Sleepwalking My Life

I have always felt like I lived in a World of No.  That I was not allowed, that whatever I wanted to do was somehow dangerous, wrong and irresponsible.  That if I got the chance, it would be taken from me.  That if someone was to get in trouble for something, it would be me, every time.

This has gotten a bit better as I’ve gotten older, I’ve been trying to give myself permission… I think my friend Chey telling me I had permission was super helpful and a big step in everything.  But still when I think of things I want to do I think “I’m not allowed”.  Nothing ever controverts that thought, in fact it is reinforced constantly.

When I got engaged I thought “I finally have permission!  I can have children, and write children’s books, and grow a garden and make art!”  but that turned out not to really be the case.  I had to pay bills, and put off having kids for my career (such as it was) and go to school so I can make more money to pay even more bills.  This is life, and it is what it is, I understand it.
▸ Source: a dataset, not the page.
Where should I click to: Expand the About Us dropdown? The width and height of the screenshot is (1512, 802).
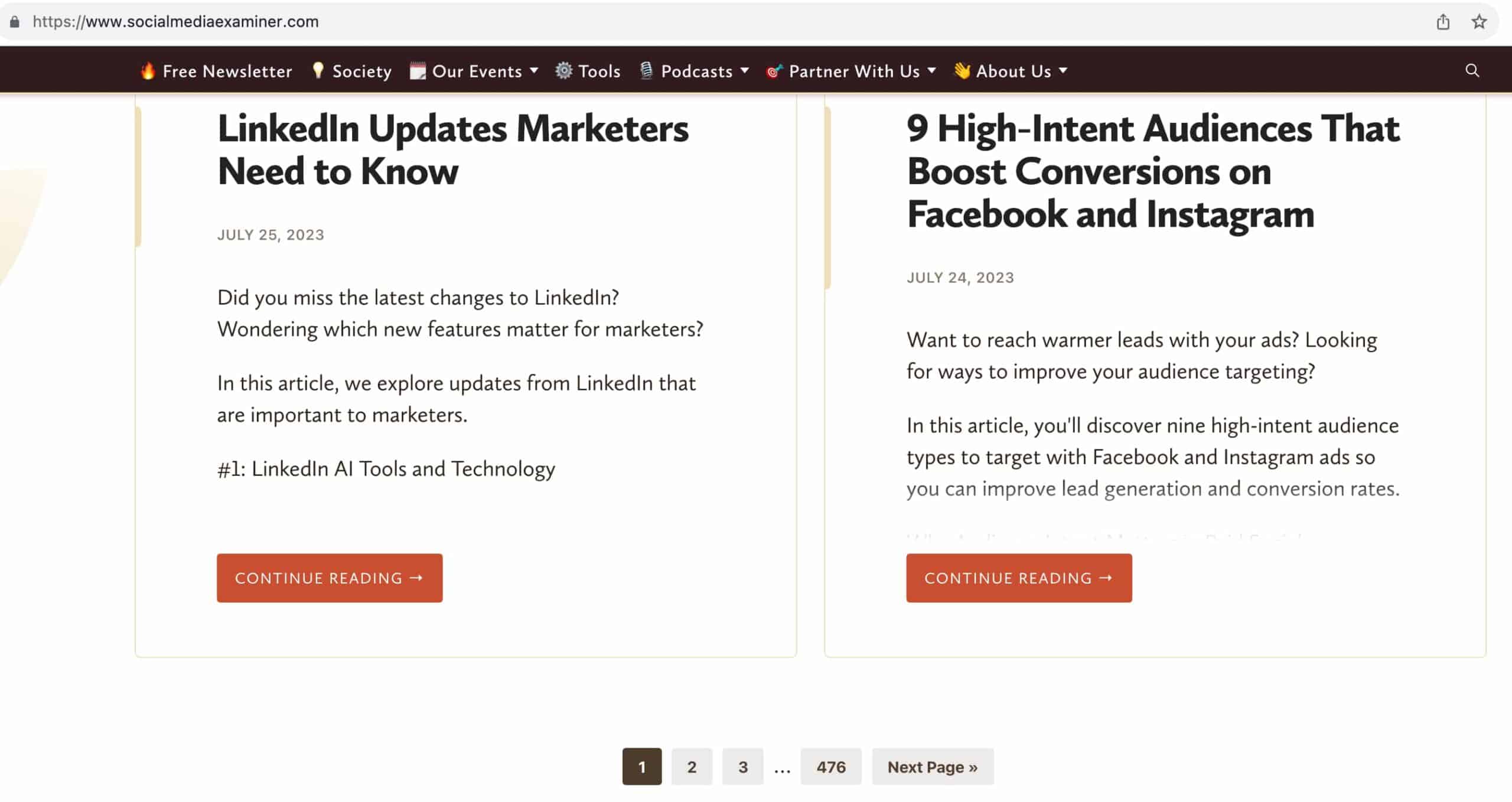tap(1063, 70)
This comes up because as I’ve been going to school I’ve hit this wall of exhaustion.  It’s been building for a while, I’ve felt the low level depression, like a low grade fever that you just work through because life has to continue. I was going to be a nurse, but I just can’t see taking a job (even one that I would love and be good at) that would swallow my life and not leave me time for anything else.  There are other things I can do with the schooling I have so far.  I have options.  I am (as everyone is so fond of telling me) young and smart and resourceful and hard working.

But I wonder if I’m really any of those things, or if I’ve just had to come up with it.

I want to cry a lot more than I let myself.  I want to say “No fair!”.

When people ask me what my dreams are I just respond with “I want to have a job to pay for the life I want”, but it’s not the truth.  In my head I have a whole big wide world of dreams, but I can’t even say most of them, because I feel like I’m Not Allowed.

My favorite time of day is after I’ve done my bedtime reading but before I go to sleep.  I get to imagine what I’d like to do, what I’d like to be doing, things I’d like to try, places I’d like to go,  stories I”d like to write down, compose songs… I can lie there for hours and work in my head on my other life.  I would love to actually DO any of those things, were I Allowed, but I’m not.  Also, the time I have to myself (namely whatever time I steal from sleep in the middle of the night) isn’t the best time to get things done.  It’s wasted time, but it affords me some sort of pleasure anyway.

I read my old journals and diaries and find that for the most part, I used to do quite a bit of the things that turned me on.  I suppose that is more than other people really do.

Just every once in a while I dream that something happens to me, that lets me slip quietly away from everything, that release me from all the people I love, all the responsibility and all the trappings of a life I’m uninterested in, and go do the rest of the things I dream about.  It’s a terrible, selfish dream, but if I don’t occasionally think about it during the day, I’ll dream it like five nights in a row.  I’ll dream that there was a fire while I was at work alone, and I just walk away and everyone thinks I’ve died but I just go walking until I get to the ocean.  It’s insane, it’s unlike me, really.

My friend Kezia reminds me that it’s okay to sometimes say things that aren’t positive, that I’m Allowed to have feelings even if they aren’t joyful and good.  I think if she hadn’t said that I would never write any of this.

If I try and think where this feeling of I’m Not Allowed comes from, I think it’s because my parents were really great at the “you could do or be anything”  line of parenting.  Which is great, and not many children have it.  But there was this other super controlled line of parenting too.  If I tried something, and it wasn’t perfect, it got read to filth.  So I started to think “I can do anything as long as it’s perfect and it doesn’t look like a kid did it and I had it all figured out to begin with”.  I know this was not their intention.  They wanted to give me me a sense of excellence, and a sense of I Can Do It.  But I think no one really realized how sensitive I was, or how much I analyzed things.  How I didn’t do things because if I couldn’t do it exactly right while people were there, I didn’t want to do it.  It’s taken me most of my adulthood so far to dismantle that.  Usually I have to actually say out loud “I’m a grownup, I’m Allowed”.

In reality, though, I’m not Allowed.  I am too far into school to just stop.  I don’t have the kind of life/support system to just work from home in a cottage business, write books, and have babies.  So.  We carry on.  But once in a while, in my tiny voice, I get to say out loud that even though I’m blessed and privileged and have a good life,  that I am sad that it’s not the one I was trying to build.